Required work → What lines of the data below include the word "computer"? Report them by copying each.

────────────────────

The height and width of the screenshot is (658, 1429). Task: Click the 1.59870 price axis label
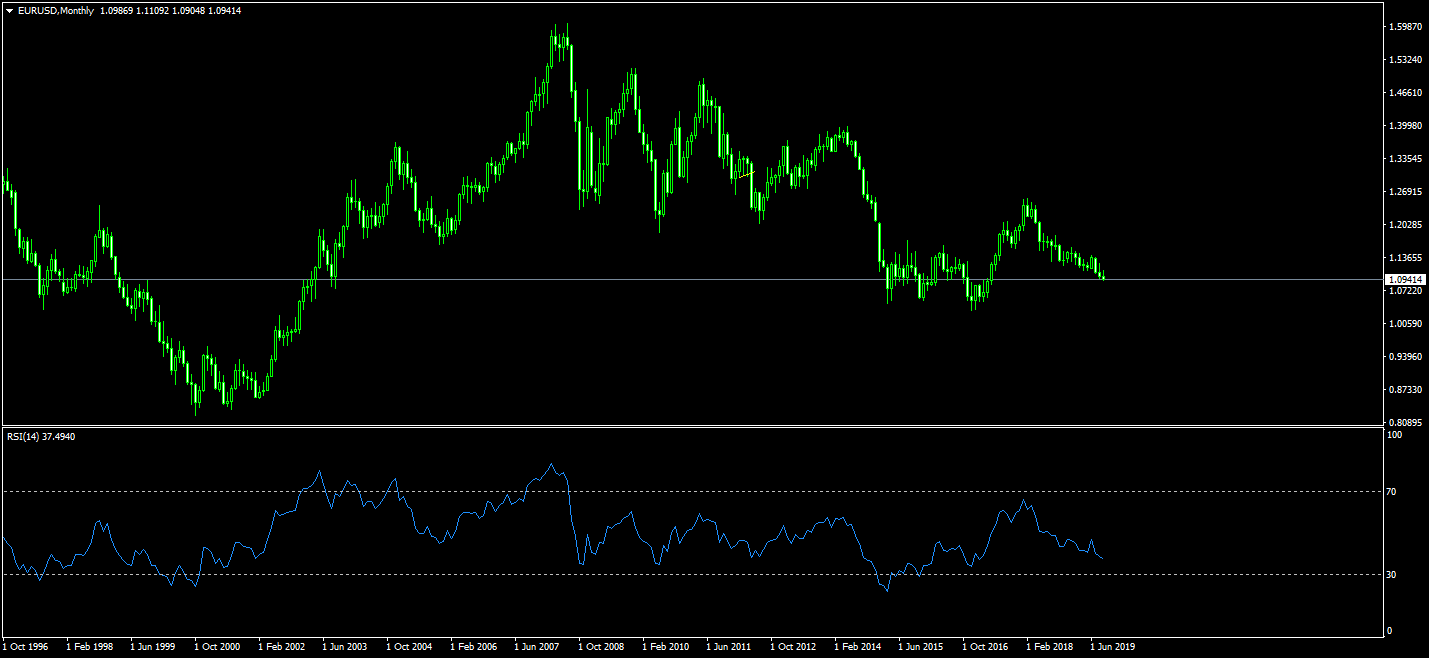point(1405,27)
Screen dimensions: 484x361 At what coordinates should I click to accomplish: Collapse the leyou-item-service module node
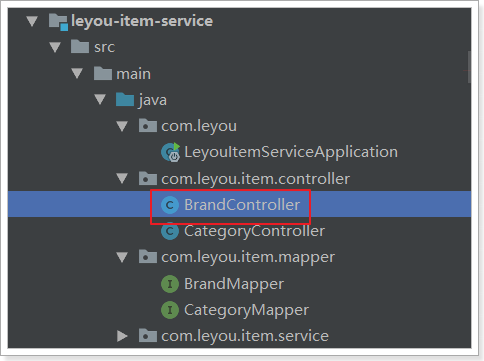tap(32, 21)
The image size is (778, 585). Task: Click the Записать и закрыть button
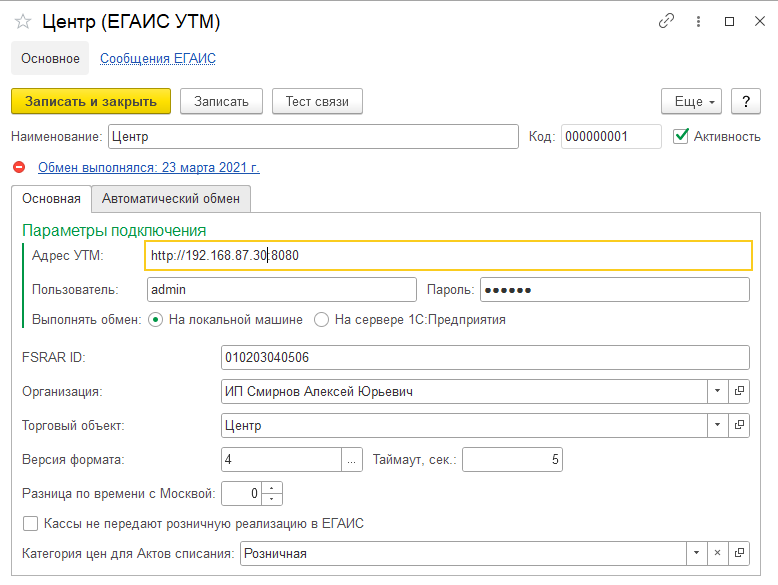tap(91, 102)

────────────────────

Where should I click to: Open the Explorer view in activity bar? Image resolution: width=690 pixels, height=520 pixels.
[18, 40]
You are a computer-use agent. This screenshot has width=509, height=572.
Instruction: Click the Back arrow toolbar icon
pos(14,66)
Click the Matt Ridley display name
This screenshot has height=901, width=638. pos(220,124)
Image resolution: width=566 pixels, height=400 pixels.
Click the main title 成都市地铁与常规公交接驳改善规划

────────────────────

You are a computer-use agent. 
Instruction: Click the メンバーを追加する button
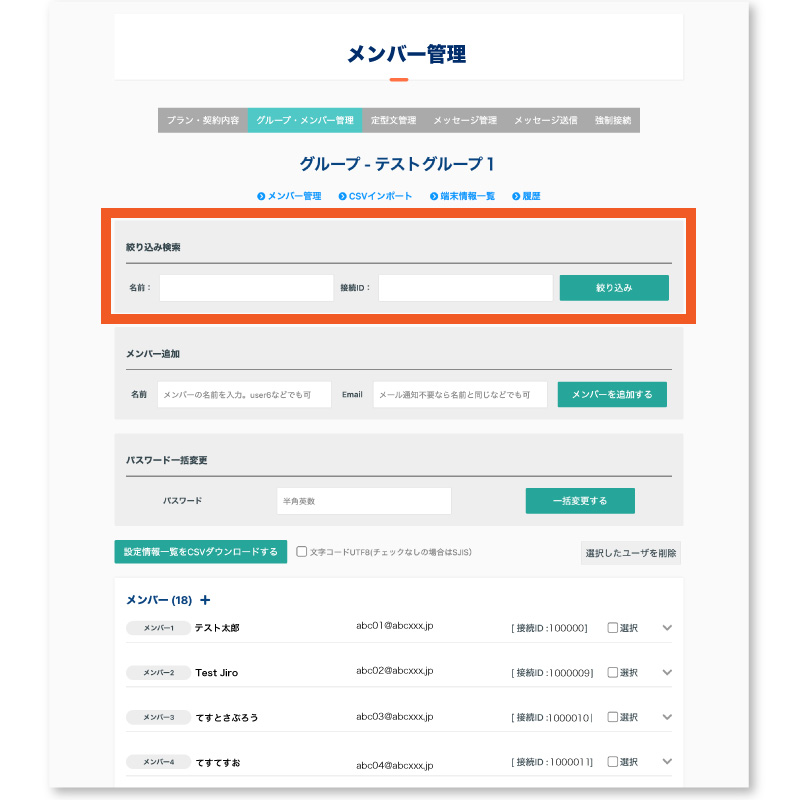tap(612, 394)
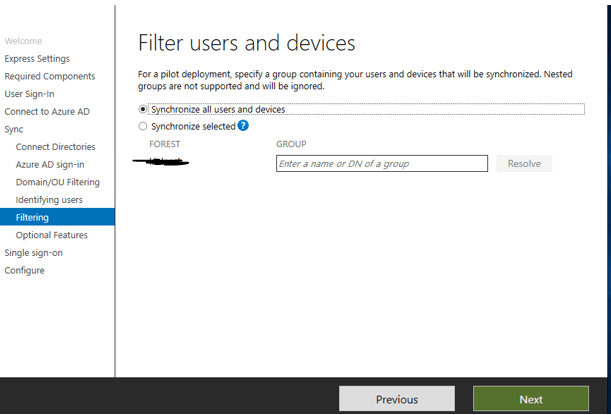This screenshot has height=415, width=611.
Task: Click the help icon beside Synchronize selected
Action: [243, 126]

────────────────────

Response box →
You are a computer-use agent. This screenshot has width=509, height=572.
You are a computer-use agent. 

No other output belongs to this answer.